**To do**
Copy the passage about Binu Pappu word for word, beginning at the words "Binu Padmadalakshan, known" and stopping after the words "to Ashita Alex.".

Binu Padmadalakshan, known Professionally as Binu Pappu, is an Indian actor and assistant director who works in Malayalam films. He is known for his roles in films such as Helen, One, Operation Java and Bheemante Vazhi. In addition to acting, he has worked as an assistant director, assisting Aashiq Abu in his films Virus (2019) and Naradan (2019). He also worked in Khalid Rahman film Thallumaala (2022), in addition to working in other film such as Ambili (2019), Halal Love Story (2020), One (2021),Saudi Vellakka (2022) and Thudarum (2025).

== Early life ==
Binu Pappu was born in Chennai, Tamil Nadu. He is the son of veteran actor Kuthiravattam Pappu, who died in 2000. He pursued a Bachelor of Arts degree in History at the Zamorin's Guruvayurappan College, Kozhikode. He is married to Ashita Alex.

== Career ==
Before working in the film industry, he had worked as an animator in Bengalaru for 13 years. Binu made his acting debut in the film Gunda, directed by Salim Baba, where he was worked alongside Kalabhavan Mani and Tini Tom. He then worked with director Aashiq Abu in two of his films, Gangster (2014) and Rani Padmini (2015). His role as Joy Pulimoottil in the crime-thriller Operation Java (2021) was appreciated by critics.

[Extracted records]
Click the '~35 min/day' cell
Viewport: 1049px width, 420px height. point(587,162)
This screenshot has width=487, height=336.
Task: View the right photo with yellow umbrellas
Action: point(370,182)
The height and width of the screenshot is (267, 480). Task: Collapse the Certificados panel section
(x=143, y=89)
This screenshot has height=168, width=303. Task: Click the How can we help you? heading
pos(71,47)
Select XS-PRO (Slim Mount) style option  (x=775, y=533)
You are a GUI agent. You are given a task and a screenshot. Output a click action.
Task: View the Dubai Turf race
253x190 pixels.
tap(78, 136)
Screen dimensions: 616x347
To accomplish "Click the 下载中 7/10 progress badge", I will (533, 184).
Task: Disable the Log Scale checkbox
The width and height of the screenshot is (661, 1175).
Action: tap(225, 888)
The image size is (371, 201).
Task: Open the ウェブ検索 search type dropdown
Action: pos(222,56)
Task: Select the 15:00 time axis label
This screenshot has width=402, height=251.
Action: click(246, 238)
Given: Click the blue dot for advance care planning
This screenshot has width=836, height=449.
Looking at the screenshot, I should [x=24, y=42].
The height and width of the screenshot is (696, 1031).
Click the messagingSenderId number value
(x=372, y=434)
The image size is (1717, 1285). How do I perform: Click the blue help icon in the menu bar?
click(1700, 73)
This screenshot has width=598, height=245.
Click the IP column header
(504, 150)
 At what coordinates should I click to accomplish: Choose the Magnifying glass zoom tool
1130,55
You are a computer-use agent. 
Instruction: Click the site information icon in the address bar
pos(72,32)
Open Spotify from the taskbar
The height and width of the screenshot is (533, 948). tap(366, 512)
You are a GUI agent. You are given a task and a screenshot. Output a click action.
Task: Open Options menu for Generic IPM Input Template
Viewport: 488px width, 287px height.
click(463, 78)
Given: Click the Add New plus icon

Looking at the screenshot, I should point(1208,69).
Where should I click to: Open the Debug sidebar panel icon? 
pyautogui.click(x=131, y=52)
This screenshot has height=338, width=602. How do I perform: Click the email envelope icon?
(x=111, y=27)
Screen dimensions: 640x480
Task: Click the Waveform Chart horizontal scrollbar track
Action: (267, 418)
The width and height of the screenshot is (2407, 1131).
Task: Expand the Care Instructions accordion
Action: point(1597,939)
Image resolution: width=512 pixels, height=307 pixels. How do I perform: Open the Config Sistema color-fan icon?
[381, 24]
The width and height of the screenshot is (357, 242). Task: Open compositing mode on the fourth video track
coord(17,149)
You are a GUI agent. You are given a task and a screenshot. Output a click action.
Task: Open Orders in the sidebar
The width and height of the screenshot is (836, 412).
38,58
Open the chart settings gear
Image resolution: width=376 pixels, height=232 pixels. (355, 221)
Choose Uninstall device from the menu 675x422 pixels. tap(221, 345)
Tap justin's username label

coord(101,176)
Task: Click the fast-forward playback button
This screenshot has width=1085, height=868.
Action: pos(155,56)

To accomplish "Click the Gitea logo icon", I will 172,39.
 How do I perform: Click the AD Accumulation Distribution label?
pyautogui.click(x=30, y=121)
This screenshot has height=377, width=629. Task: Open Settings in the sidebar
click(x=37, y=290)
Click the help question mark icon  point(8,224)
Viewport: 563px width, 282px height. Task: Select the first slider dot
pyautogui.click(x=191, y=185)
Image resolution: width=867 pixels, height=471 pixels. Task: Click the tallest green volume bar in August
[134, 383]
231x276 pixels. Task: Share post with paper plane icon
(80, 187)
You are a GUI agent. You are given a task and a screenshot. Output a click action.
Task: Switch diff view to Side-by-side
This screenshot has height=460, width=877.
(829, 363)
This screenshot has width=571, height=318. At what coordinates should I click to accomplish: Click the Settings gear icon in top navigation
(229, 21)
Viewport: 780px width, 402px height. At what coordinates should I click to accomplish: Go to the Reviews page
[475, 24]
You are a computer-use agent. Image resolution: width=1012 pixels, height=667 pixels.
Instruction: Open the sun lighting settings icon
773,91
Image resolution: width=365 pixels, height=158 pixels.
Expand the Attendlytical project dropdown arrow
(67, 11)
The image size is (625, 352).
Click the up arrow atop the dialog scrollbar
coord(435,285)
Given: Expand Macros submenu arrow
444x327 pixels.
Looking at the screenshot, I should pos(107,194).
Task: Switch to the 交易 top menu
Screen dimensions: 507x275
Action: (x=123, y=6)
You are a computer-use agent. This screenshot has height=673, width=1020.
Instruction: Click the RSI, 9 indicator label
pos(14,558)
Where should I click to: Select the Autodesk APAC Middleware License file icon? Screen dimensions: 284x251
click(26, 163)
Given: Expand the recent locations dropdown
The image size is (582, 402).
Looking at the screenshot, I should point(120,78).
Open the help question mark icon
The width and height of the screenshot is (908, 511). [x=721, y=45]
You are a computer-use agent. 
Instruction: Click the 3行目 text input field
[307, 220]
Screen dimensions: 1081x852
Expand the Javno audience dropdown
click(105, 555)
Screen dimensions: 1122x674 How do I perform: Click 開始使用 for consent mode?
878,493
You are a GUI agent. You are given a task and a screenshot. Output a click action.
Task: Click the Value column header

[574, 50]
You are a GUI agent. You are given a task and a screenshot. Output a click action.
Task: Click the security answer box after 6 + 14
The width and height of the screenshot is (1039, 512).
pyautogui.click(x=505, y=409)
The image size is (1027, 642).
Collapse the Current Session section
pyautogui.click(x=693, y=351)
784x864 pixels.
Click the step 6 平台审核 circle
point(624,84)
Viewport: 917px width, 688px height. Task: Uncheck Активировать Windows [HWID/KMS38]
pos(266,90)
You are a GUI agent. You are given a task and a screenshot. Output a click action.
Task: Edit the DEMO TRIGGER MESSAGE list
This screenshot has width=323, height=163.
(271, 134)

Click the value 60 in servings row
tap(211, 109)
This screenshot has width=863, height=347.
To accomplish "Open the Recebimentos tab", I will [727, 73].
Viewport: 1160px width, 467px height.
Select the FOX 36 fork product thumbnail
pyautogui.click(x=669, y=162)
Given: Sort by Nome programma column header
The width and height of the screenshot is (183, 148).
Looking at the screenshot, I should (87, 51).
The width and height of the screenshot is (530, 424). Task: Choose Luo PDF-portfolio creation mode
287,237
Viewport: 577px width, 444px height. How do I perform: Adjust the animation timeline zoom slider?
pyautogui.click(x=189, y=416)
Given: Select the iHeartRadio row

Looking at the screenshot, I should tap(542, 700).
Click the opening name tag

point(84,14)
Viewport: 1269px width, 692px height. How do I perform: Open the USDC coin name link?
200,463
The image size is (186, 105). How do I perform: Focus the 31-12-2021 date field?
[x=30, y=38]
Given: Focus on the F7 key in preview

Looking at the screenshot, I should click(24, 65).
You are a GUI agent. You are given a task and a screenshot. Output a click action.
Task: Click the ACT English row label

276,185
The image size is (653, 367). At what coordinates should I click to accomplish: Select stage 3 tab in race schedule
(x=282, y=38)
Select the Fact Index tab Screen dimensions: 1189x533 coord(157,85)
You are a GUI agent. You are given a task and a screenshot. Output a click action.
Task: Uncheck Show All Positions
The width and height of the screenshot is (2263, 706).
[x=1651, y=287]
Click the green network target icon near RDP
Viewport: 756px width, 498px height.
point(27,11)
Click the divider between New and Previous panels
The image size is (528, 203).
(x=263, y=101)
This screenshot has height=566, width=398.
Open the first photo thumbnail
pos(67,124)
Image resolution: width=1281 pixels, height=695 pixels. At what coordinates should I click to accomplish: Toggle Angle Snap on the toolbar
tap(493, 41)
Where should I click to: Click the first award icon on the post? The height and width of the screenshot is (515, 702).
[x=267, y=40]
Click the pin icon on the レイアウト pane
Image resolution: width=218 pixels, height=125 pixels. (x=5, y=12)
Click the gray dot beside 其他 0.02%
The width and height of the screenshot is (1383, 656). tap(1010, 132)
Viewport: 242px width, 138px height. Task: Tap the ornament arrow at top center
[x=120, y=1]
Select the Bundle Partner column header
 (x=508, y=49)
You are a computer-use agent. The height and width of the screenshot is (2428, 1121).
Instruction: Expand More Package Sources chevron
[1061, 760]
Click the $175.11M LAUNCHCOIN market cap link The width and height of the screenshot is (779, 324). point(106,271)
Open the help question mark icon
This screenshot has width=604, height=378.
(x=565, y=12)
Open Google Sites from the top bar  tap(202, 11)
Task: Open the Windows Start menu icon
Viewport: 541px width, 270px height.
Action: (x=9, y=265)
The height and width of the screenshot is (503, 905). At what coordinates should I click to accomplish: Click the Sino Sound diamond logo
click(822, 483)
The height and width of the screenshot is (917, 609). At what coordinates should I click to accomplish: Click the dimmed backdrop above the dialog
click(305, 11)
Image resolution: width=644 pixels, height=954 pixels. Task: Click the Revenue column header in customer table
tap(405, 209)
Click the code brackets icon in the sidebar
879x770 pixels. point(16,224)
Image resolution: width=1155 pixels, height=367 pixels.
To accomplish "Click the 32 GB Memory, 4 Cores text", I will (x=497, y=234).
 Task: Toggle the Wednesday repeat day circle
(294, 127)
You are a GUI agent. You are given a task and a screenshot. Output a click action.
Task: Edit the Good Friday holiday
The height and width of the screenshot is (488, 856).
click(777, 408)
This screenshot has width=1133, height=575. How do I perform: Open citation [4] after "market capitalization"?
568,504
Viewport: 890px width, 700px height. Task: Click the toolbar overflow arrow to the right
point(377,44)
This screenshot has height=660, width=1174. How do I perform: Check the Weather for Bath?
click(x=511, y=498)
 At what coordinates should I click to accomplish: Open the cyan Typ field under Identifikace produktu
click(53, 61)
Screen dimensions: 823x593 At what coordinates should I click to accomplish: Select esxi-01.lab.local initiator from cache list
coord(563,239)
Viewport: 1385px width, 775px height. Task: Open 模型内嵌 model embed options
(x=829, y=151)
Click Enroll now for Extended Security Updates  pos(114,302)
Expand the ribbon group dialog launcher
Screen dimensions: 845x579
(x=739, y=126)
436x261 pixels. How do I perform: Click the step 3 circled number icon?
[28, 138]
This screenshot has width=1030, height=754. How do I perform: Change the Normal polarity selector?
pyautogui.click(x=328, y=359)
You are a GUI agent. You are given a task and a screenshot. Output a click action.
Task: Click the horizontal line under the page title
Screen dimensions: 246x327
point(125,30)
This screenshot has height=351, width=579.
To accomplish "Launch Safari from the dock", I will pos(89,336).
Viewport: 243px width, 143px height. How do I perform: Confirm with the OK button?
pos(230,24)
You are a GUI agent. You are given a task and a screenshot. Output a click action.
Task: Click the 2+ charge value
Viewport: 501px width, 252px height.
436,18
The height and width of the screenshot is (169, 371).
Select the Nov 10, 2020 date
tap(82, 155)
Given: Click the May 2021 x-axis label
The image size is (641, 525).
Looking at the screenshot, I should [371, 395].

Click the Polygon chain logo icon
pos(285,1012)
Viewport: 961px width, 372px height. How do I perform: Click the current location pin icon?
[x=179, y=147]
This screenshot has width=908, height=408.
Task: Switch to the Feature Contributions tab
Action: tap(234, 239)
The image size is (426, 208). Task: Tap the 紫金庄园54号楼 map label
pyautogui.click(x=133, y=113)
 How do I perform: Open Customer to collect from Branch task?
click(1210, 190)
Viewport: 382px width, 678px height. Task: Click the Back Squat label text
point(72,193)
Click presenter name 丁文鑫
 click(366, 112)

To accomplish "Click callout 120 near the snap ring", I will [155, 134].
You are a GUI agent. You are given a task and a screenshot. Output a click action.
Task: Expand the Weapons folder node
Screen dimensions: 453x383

**Response**
Binu Padmadalakshan, known Professionally as Binu Pappu, is an Indian actor and assistant director who works in Malayalam films. He is known for his roles in films such as Helen, One, Operation Java and Bheemante Vazhi. In addition to acting, he has worked as an assistant director, assisting Aashiq Abu in his films Virus (2019) and Naradan (2019). He also worked in Khalid Rahman film Thallumaala (2022), in addition to working in other film such as Ambili (2019), Halal Love Story (2020), One (2021),Saudi Vellakka (2022) and Thudarum (2025).

== Early life ==
Binu Pappu was born in Chennai, Tamil Nadu. He is the son of veteran actor Kuthiravattam Pappu, who died in 2000. He pursued a Bachelor of Arts degree in History at the Zamorin's Guruvayurappan College, Kozhikode. He is married to Ashita Alex.